> **WORK ITEM**
In the entries that follow, the line with "Task: Click the 开台信息查询 icon" opens the range and the line with "Viewport: 1245px width, 952px height." closes it; repeat that range exactly, both lines included.

> **RECORDS SUPPLIED**
Content starts

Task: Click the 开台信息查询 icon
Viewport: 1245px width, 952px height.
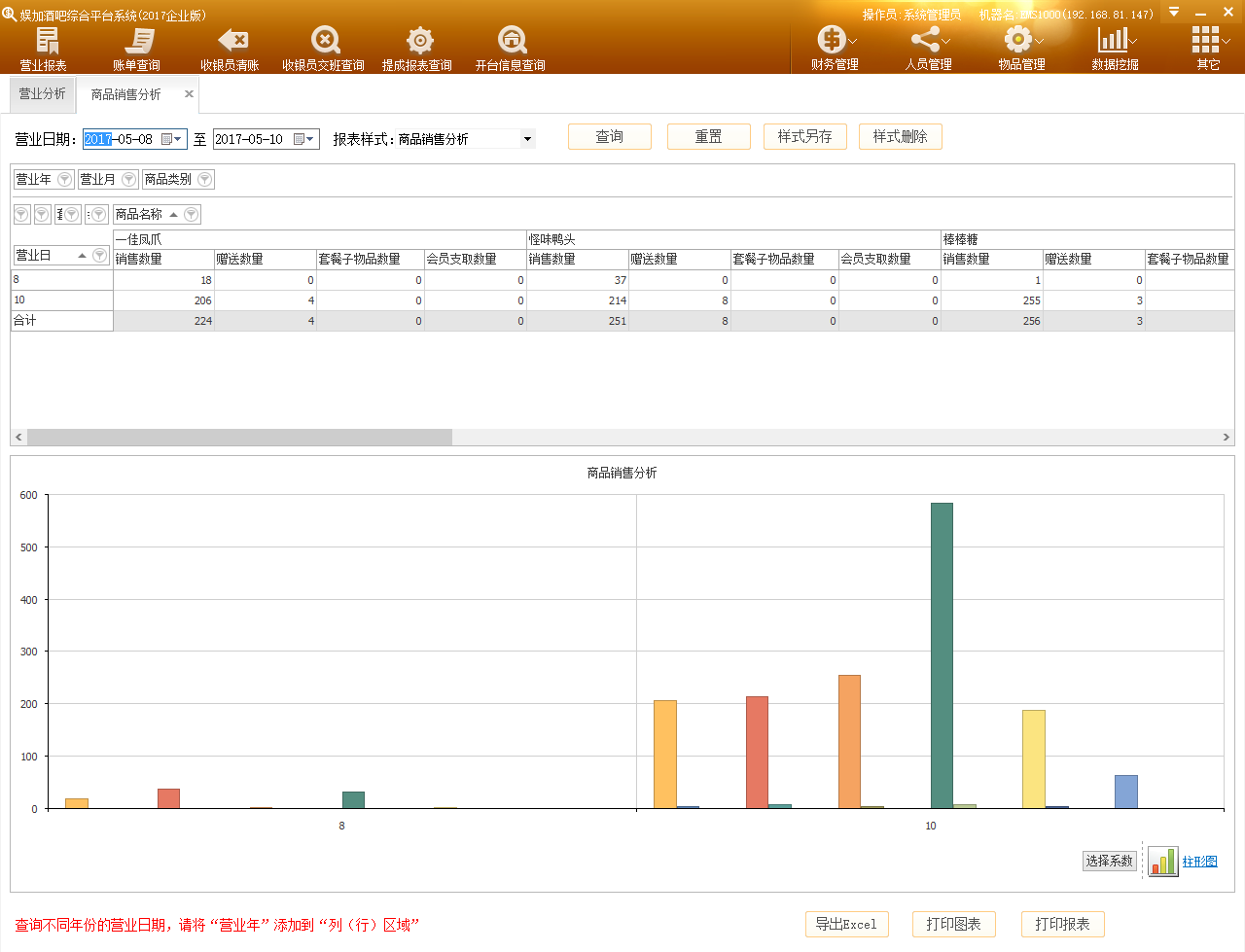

Content ends
Content starts

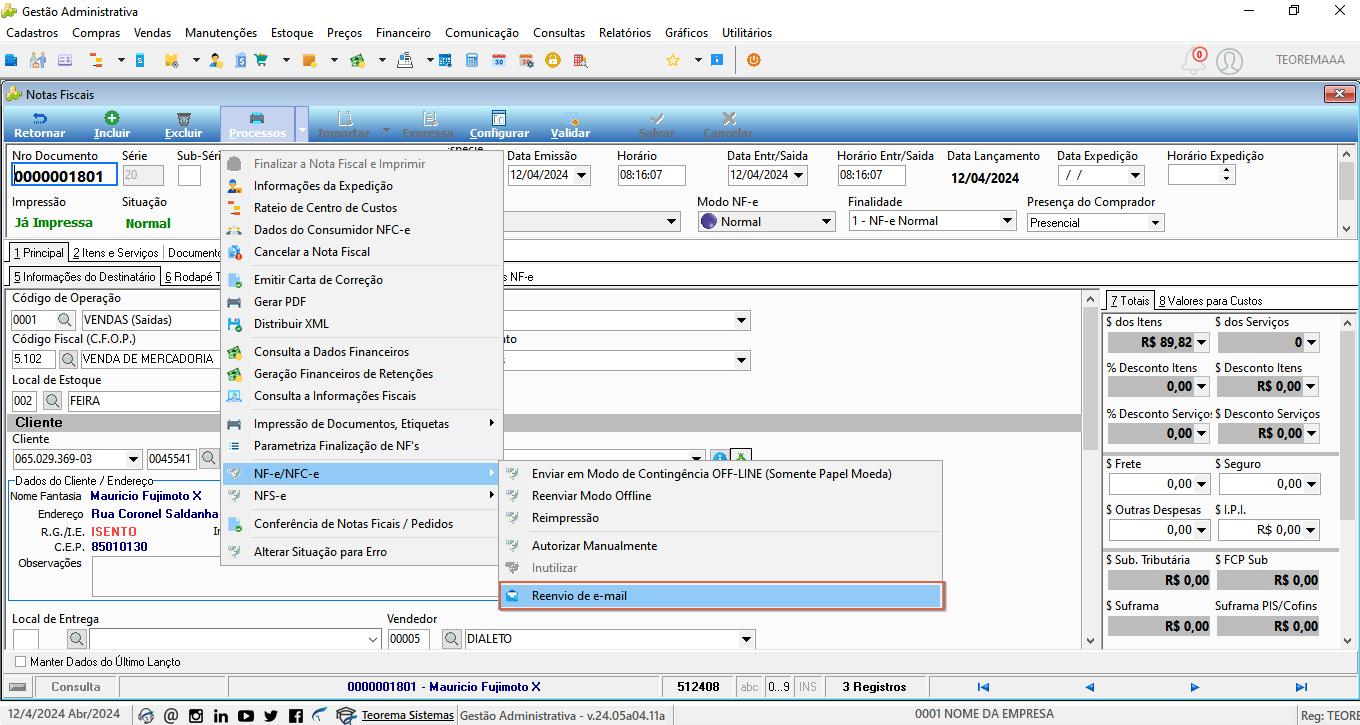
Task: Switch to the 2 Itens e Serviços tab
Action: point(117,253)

Content ends
Content starts

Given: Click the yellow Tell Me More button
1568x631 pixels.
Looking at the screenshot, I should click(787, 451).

Content ends

> **TASK ANSWER**
Task: Click the 开台信息查询 icon
Viewport: 1245px width, 952px height.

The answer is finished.